[Opening Excerpted data section]

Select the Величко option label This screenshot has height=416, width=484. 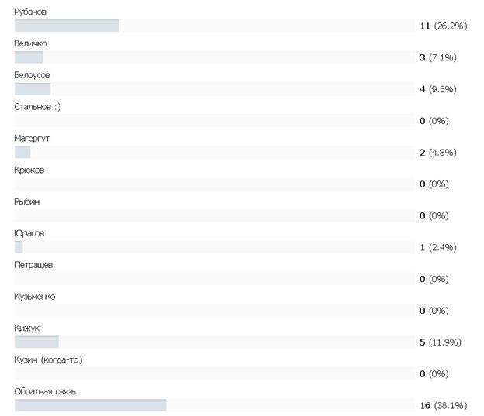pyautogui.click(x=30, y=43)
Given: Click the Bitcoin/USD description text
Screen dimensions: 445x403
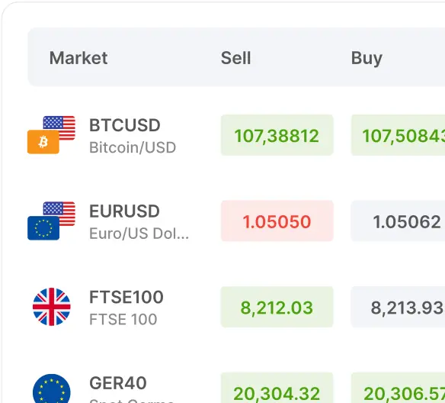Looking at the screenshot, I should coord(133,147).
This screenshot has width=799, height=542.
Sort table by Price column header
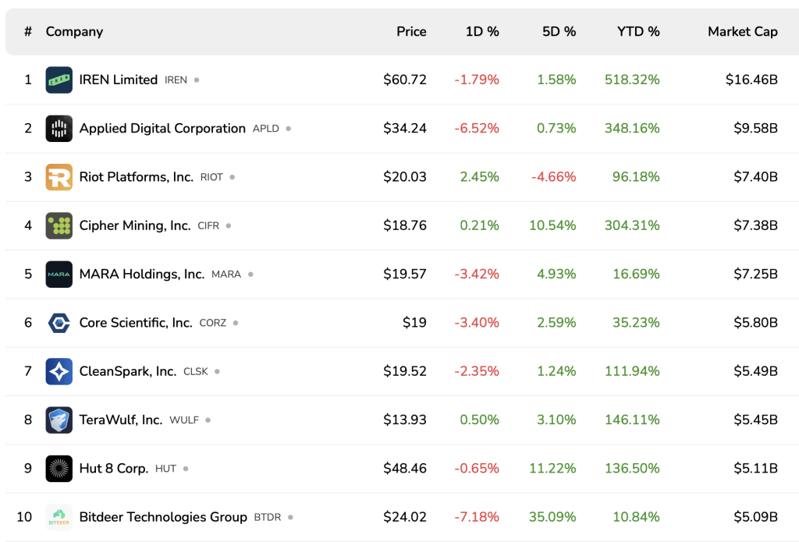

[Closing Excerpted data section]

Exercise details | Where the line containing "Given: Click the Bitcoin/USD description text" appears, begin copying there and continue exactly through the final line of the records; both end lines belong in the copy, pictures do not.

Output below |
Given: Click the Bitcoin/USD description text
Screen dimensions: 445x403
Looking at the screenshot, I should coord(133,147).
This screenshot has width=799, height=542.
Sort table by Price column header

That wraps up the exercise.